A última operação de busca e salvamento financiada pela UE no Mediterrâneo terminou em 2014. Os críticos argumentaram que o resgate proativo de navios migrantes no mar serve como um incentivo para os migrantes seguirem rotas perigosas para chegar à Europa e que também incentiva os contrabandistas a arriscarem a vida dos seus passageiros.
Desde então, a tarefa recaiu sobre instituições de caridade, que foram processadas em vários países da UE, incluindo a Grécia, em Itália, pelas suas atividades de resgate no mar.
A Guarda Costeira grega disse que os contrabandistas do Adriana recusaram assistência e que o pânico a bordo fez com que o navio virasse. Vários sobreviventes testemunharam que o navio afundou enquanto a Guarda Costeira tentava rebocá-lo, uma afirmação que as autoridades gregas negaram. Eventualmente, um navio da Guarda Costeira grega, com a ajuda de um super iate na área, resgatou cerca de 100 pessoas.
Enquanto o Adriana afundava, a Frontex fez quatro ofertas separadas para ajudar as autoridades gregas, fornecendo vigilância aérea, disse o órgão de vigilância da UE na quarta-feira, mas não recebeu resposta e não pôde ir ao local do navio sem a permissão da Grécia.

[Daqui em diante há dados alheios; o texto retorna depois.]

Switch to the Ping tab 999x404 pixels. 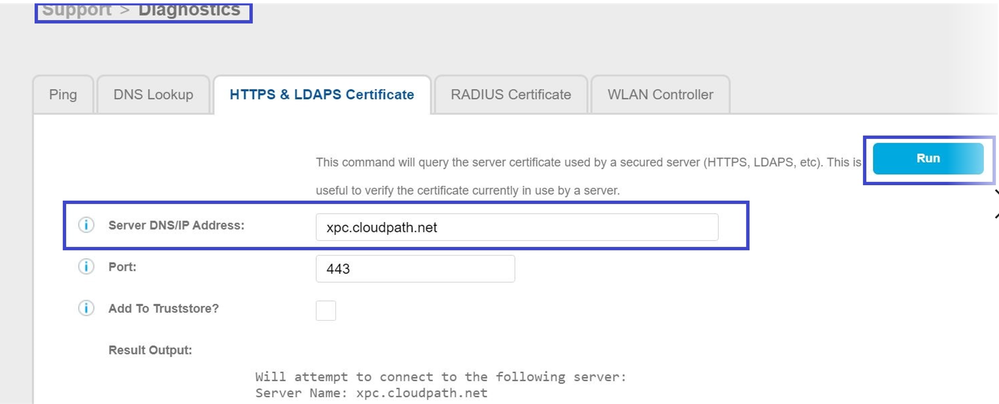tap(63, 95)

O inquérito concluiu que a Frontex esteve no local apenas duas vezes, uma vez de avião, duas horas depois de as autoridades italianas terem emitido um alerta sobre o Adriana, e depois com um drone, depois de o barco já ter afundado.
As autoridades gregas negaram consistentemente as acusações de violação dos direitos dos migrantes, dizendo que a sua política de migração é “dura, mas justa”.
A Sra. O’Reilly apelou às instituições da UE para que retirassem lições do naufrágio.
“A União Europeia projecta a sua identidade através do prisma do seu compromisso com o Estado de direito e com os direitos fundamentais”, disse ela. “No rescaldo da tragédia de Adriana, deveria aproveitar a oportunidade para reforçar essa identidade através da reflexão e de ações que, na medida do possível, evitassem que tal tragédia voltasse a acontecer.